Legal Education Task Force Reports Startling Statistics

legal educationLast week, the American Bar Association’s Task Force on the Financing of Legal Education released a report with several startling statistics on law school enrollment numbers, financial aid, employment rates, and debt levels facing students after graduation.

The findings of the Task Force reaffirm that enrollment numbers are down and tuition and borrowing rates are at an all-time high.

For example, from the 2009 to the 2014-2015 academic year, 30% fewer students enrolled in a private law school and 18% in public law schools, and to compensate this decline, private law school tuition rates increased by 29% while public law school tuition rates increased by 104% from the 1999 to 2014-2015 academic year.

That being said, financial aid and merit-based funding also rose. According to the report, less students are paying full tuition costs.

For example, in private law schools the rate of students paying at a non-discounted rate dropped from 57% to 38% between the 1999 and 2013-2014 academic year, whereas in public schools the rate declined from 58% to 40%.
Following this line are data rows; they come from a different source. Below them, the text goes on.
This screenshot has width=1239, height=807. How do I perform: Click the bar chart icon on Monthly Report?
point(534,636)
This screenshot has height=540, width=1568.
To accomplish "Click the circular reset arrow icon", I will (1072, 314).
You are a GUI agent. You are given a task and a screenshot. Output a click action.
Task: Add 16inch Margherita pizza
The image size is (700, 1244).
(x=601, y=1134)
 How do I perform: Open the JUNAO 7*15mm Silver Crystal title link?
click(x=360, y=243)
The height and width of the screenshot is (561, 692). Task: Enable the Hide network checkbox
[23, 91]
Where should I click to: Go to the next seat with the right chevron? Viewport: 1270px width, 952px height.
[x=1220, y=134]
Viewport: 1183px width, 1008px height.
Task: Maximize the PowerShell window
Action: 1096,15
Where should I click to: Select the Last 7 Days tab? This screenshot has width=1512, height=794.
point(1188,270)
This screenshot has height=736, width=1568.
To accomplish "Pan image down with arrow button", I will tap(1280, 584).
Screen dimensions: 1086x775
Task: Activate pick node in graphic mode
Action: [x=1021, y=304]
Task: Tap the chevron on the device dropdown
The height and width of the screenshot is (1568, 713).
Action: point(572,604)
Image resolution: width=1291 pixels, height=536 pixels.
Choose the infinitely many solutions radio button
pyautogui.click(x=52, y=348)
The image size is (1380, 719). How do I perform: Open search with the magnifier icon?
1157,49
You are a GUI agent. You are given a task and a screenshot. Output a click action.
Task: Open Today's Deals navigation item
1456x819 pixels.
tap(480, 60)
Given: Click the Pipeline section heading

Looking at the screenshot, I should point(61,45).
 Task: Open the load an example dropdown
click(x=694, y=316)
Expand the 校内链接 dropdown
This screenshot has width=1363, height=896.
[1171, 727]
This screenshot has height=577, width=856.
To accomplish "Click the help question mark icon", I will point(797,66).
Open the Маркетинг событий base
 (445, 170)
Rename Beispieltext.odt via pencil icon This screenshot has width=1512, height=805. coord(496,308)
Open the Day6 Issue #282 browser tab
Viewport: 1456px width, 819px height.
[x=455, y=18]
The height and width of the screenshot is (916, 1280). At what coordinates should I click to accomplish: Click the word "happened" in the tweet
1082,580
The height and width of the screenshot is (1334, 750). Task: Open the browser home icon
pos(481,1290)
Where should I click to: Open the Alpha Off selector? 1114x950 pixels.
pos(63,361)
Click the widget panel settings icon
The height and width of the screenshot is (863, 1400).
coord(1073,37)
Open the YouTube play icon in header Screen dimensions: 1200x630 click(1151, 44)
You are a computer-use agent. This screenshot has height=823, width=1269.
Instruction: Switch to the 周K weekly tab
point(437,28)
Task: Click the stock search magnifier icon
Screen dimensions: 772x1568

In fact in Jack Silverstein’s review of the Report in the Chicago Daily Law Bulletin, he claims that with the enrollment numbers down scholarship spending went up stating that “from the 2004-05 school year to the 2012-13 one, private schools increased grant and scholarship spending by 44 percent, with public schools rising 99 percent.”

Aside from these and many more stats, the report also provides a call-to-action plan that will be voted on by the ABA’s House of Delegates this August at their annual meeting held in Chicago.

William C. Hubbard, President of the ABA, believes that most of the recommendations provided by the Task Force will be well-received by the voting delegates this fall, especially those surrounding increased accessibility to loan repayment programs and debt counseling, as well as more transparency in releasing data surrounding accreditation and the overall expenditures and revenue of law schools.